** begin Document passage **

Everyone seems to always talk about either REAL MEN and nice guys or jerks and nice guys. I was wondering what ever happened to the gray area between being a subhuman and being the best thing in the world or being aggresive and being wimpy.

 

There are guys who complain that women only want jerks and they fail because they are too nice and then there are guys who practically say that everyone who is not a stud is a submissive immature weak self-esteemed nice guy who is not actually nice but pure evil, because he isn't mega confident with the opposíte sex.

 

The thing is that before I started reading all this stuff I had a fairly posititive self-concept and healthy self-esteem, I used to think that I defended my rights and my opinions assertively and were social with some people and inhibited with others without that meaning that I was superior or inferior to anyone. I used to think that being introverted vs being extroverted wasn't such a black and white thing.

 

Now I'm becoming confused when before I explained my failures as "That specific girl doesn't like me either because of my personality or because of the lack of physical attraction, but it doesn't mean I am globally inferior and some can still like me" I now start suspecting that I am a nice guy girlie man submissive satan evil deceptive bottom of the barrel whopped child-like loser.

 

Having read all these modern bibles with absolute truths I could do what everyone else does and with my vast theorethical information become a "dating guru" and advice others how to be "real men and not wusses", but really, I DO NOT FEEL COMFORTABLE PLAYING GAMES AND COPYING MY EVERY MOVE FROM THE REAL MEN'S DATING BIBLE. Why can't I just be myself - an inexperienced yet still assertive male who has some flaws and some good qualities, but perhaps analyses stuff too much and is not the most socially gifted person on earth? Why can't I just go up to a girl I am interested in and tell her I like her and would like to get to know her better? Why do I have to instead use some stupid "c0cky and funny" humour that I don't find funny and pose as some alpha dude who I clearly am not.

** end Document passage **
** begin Data listing **

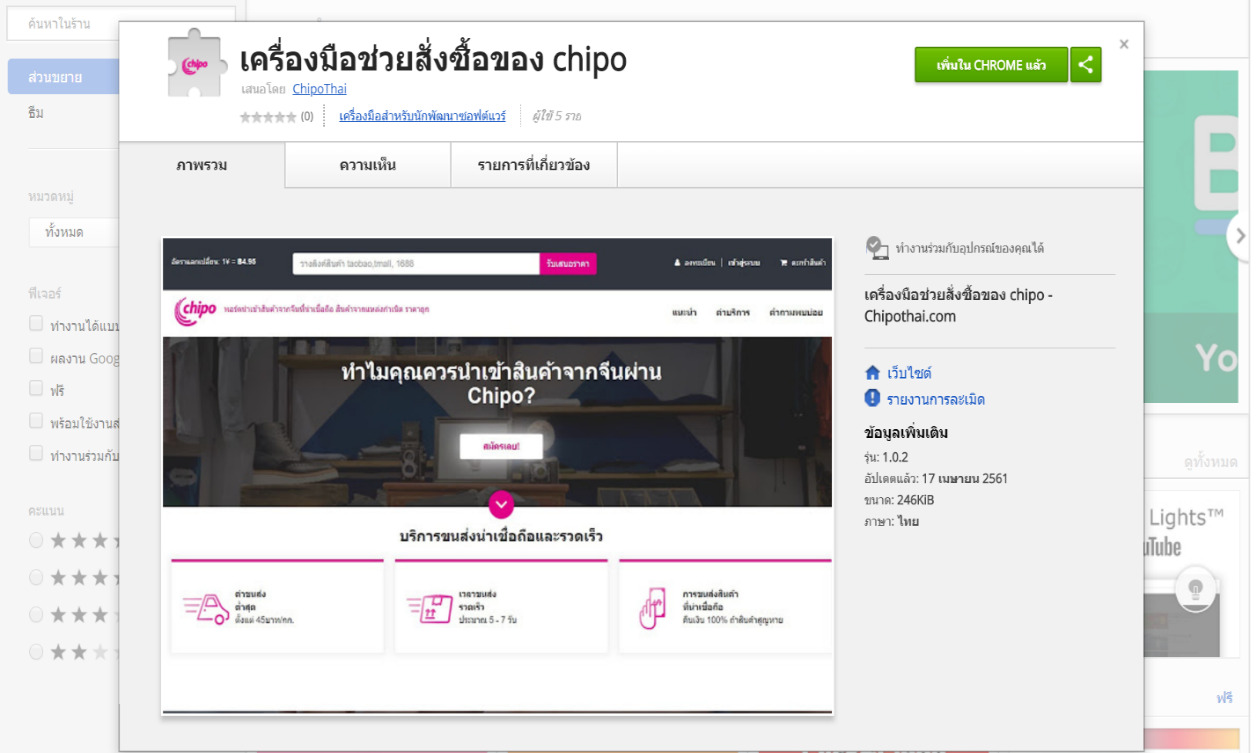Click the share icon button

pos(1085,65)
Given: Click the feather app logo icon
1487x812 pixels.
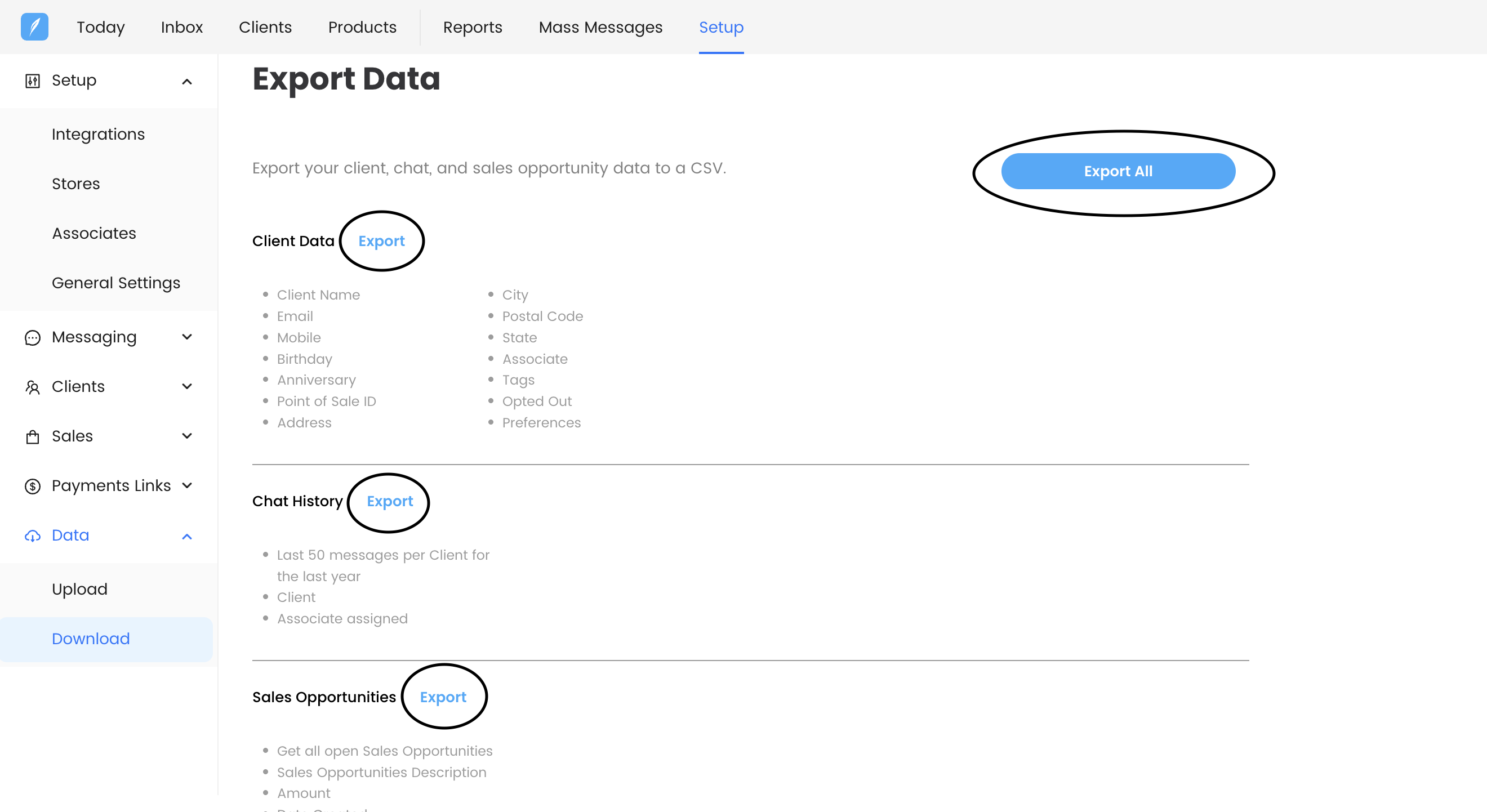Looking at the screenshot, I should click(x=34, y=26).

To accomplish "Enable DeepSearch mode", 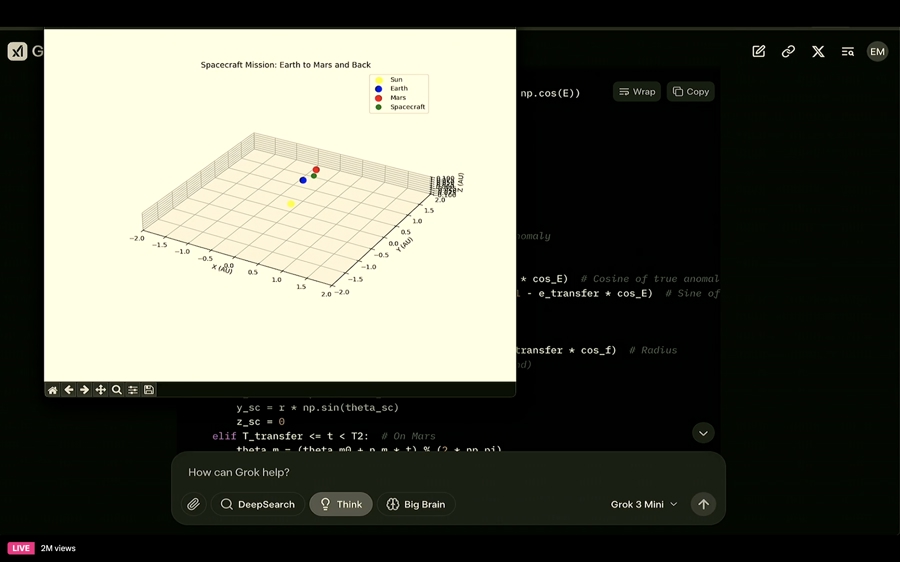I will coord(257,505).
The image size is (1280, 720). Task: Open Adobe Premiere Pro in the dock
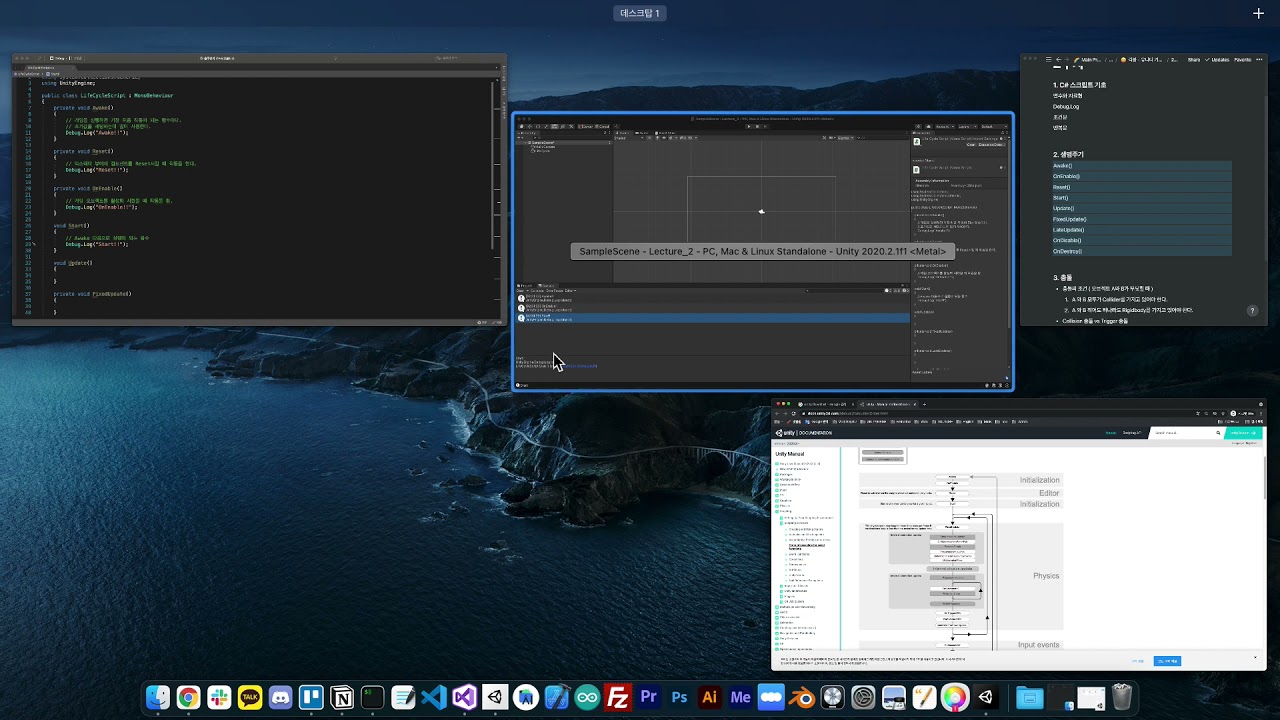pyautogui.click(x=649, y=697)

** end Data listing **

Actions to take
1. In the records, rewrite the lines from the one containing "The image size" through the end of the records, inclusive, with "the dock" changed to "the taskbar" and nothing else altered. Omit the pictures.
2. Continue the forum post about being labeled a nice guy from where it stops.

Answer set
1.
The image size is (1280, 720). Task: Open Adobe Premiere Pro in the taskbar
pyautogui.click(x=649, y=697)

2.
 

Why don't they teach at school that if you don't immediately know if you are interested in someone based on looks alone you become sexually worthless to women? I keep reading stuff about the "friend zone" and the "ladder theory" that insist that if you fail to make a move on a girl very soon after the initial encounter then you get labeled as "unmanly immature weakling good only as a friend". And if you don't look everyone you pass by in the eyes you are weaker than them. Why should I socialize with everyone and have eye contact with every passer by? Why should I assert dominance over other people by ordering them around? Isn't this division of people into low status and high status the grossest form of inequality and discrimination?

 

Then the "nice guys" keep blabbering about how if you don't kiss everyones asses you are a JERK. If you don't give a girl flowers on the first date you are RUDE. If you do something superficially moral you are SUPERIOR to the immoral jerks.

 

 

Okay, here's the deal: I don't think I am better than others, I'm an ordinary person with both good and bad qualities. I don't want to harm other people and would like to do stuff rationally in a way that is mutually beneficial. On the other hand I refuse to be pushed around and will stand up for myself. I have both "nice guy" and "alpha male" qualities, but can someone tell me can an inbetween exist because I don't like neither of the extremes. Can a person form a loving relatioship without the pick up artist gimmicks and still not be a wimp?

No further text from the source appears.